Finetuning the base language model is as easy as calling Classifier.fit
:
model = Classifier() # Load base model
model.fit(trainX, trainY) # Finetune base model on custom data
predictions = model.predict(testX) # [{'class_1': 0.23, 'class_2': 0.54, ..}, ..]
model.save(path) # Serialize the model to disk
Reload saved models from disk by using LanguageModelClassifier.load
:
model = Classifier.load(path)
predictions = model.predict(testX)
Full documentation and an API Reference for finetune
is available at finetune.indico.io.
Finetune can be installed directly from PyPI by using pip
pip3 install finetune
or installed directly from source:
git clone https://github.com/IndicoDataSolutions/finetune
cd finetune
python3 setup.py develop
python3 -m spacy download en
In order to run finetune
on your host, you'll need a working copy of CUDA >= 8.0, libcudnn >= 6, tensorflow-gpu >= 1.6 and up to date nvidia-driver versions.
You can optionally run the provided test suite to ensure installation completed successfully.
pip3 install pytest
pytest
If you'd prefer you can also run finetune
in a docker container. The bash scripts provided assume you have a functional install of docker and nvidia-docker.

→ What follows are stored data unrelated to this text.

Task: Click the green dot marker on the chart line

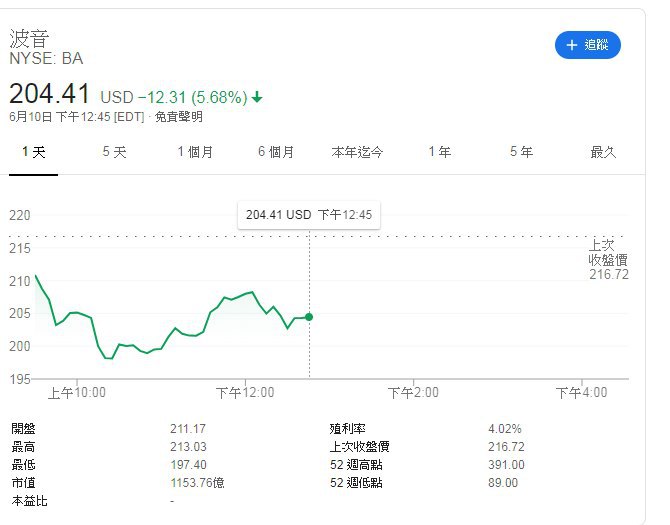Action: coord(309,317)
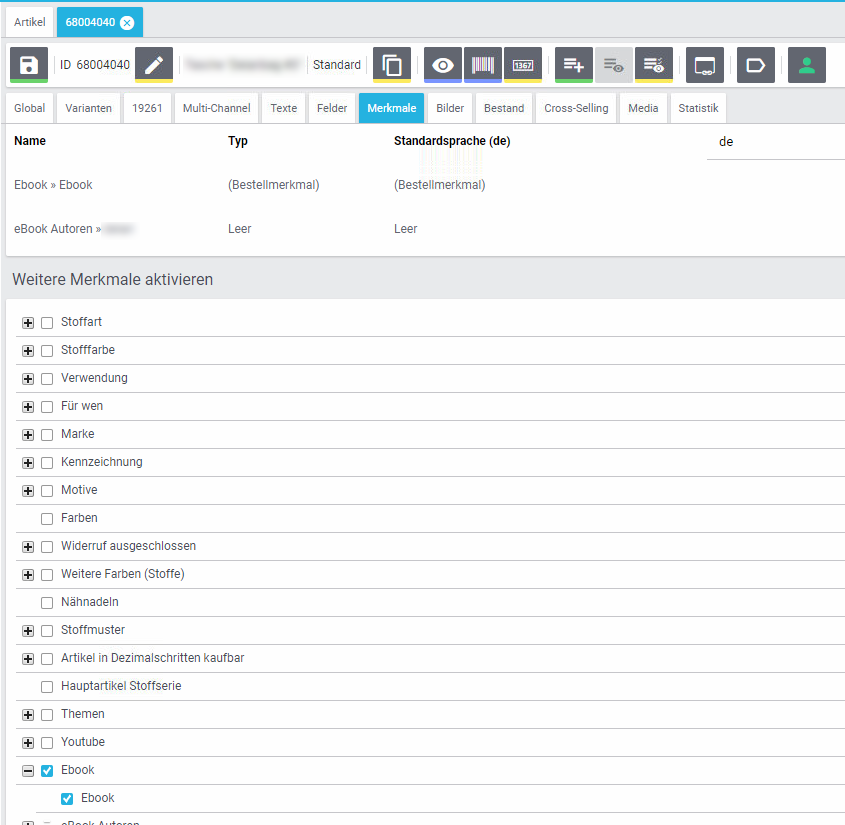
Task: Click the copy article icon
Action: click(x=392, y=65)
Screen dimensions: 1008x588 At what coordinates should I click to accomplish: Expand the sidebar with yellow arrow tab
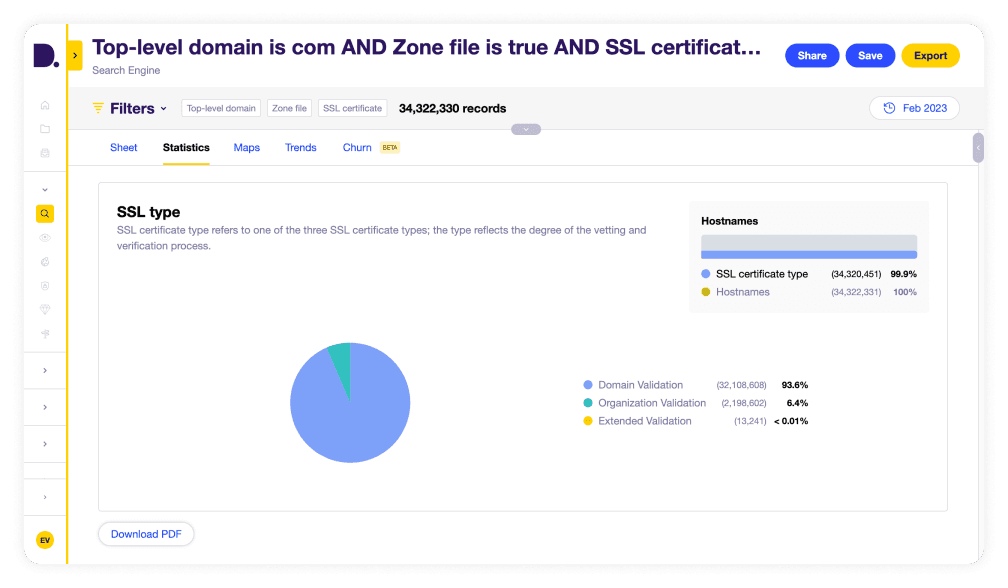75,56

./docker/build_docker.sh # builds a docker image
./docker/start_docker.sh # starts a docker container in the background
docker exec -it finetune bash # starts a bash session in the docker container
For example usage of Classifier
, Entailment
, and SequenceLabeler
, see the finetune/datasets directory. For purposes of simplicity and runtime these examples use smaller versions of the published datasets.